Dampak Virus Corona Sangat Berat, Bahkan Berat Sekali!
Herdaru Purnomo, CNBC Indonesia
27 February 2020 10:55

Jakarta, CNBC Indonesia - Dunia tengah berperang melawan virus corona. Semua negara menyiapkan berbagai langkah antisipasi.
Selain melindungi warganya, negara pun berupaya meningkatkan geliat perekonomiannya akibat tekanan yang sangat berat karena Covid-19 ini.
Menteri Keuangan Sri Mulyani Indrawati bercerita. Di awal 2020 semua negara optimistis untuk bangkit setelah 2019 dihantui banyak masalah global terutama trade war. Sayangnya, optimisme tersebut pudar.

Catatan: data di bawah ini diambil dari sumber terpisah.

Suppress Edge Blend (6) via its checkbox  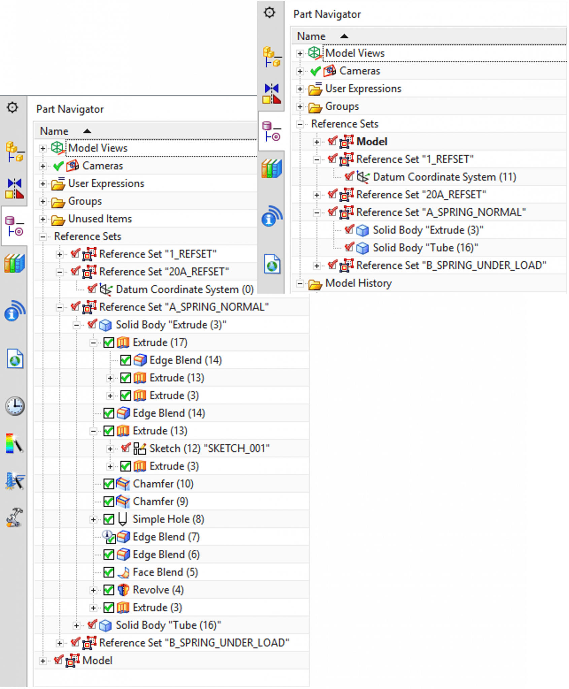109,554

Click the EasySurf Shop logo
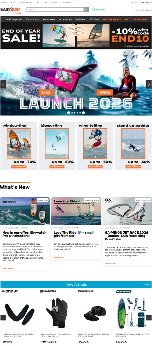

"Waktu masuk ke 2020 sebetulnya ada sedikit harapan, bahwa pasti itu adalah bottomnya di 2019, nah harusnya kalau sudah bottom maka harus peak up untuk 2020," kata Sri Mulyani saat menjadi pembicara di Economic Outlook CNBC Indonesia.
Ia mengatakan, proyeksi 202, ekonomi dunia itu bisa menggeliat ke 3,3%. Namun harapan pun sirna.
"Hanya dalam 1 bulan saja di 2020 tonenya sudah mulai menurun, ini disebabkan selain ada harapan positif China dengan AS sudah ada first stage of agreement dalam trade warnya, namun kemudian muncul corona virus. Dan munculnya corona virus ini timbulkan dinamika cepat, hanya 2 minggu maka seluruh proyeksi dan assessment terhadap risiko 2020 menjadi sangat berubah menuju risiko lebih tinggi."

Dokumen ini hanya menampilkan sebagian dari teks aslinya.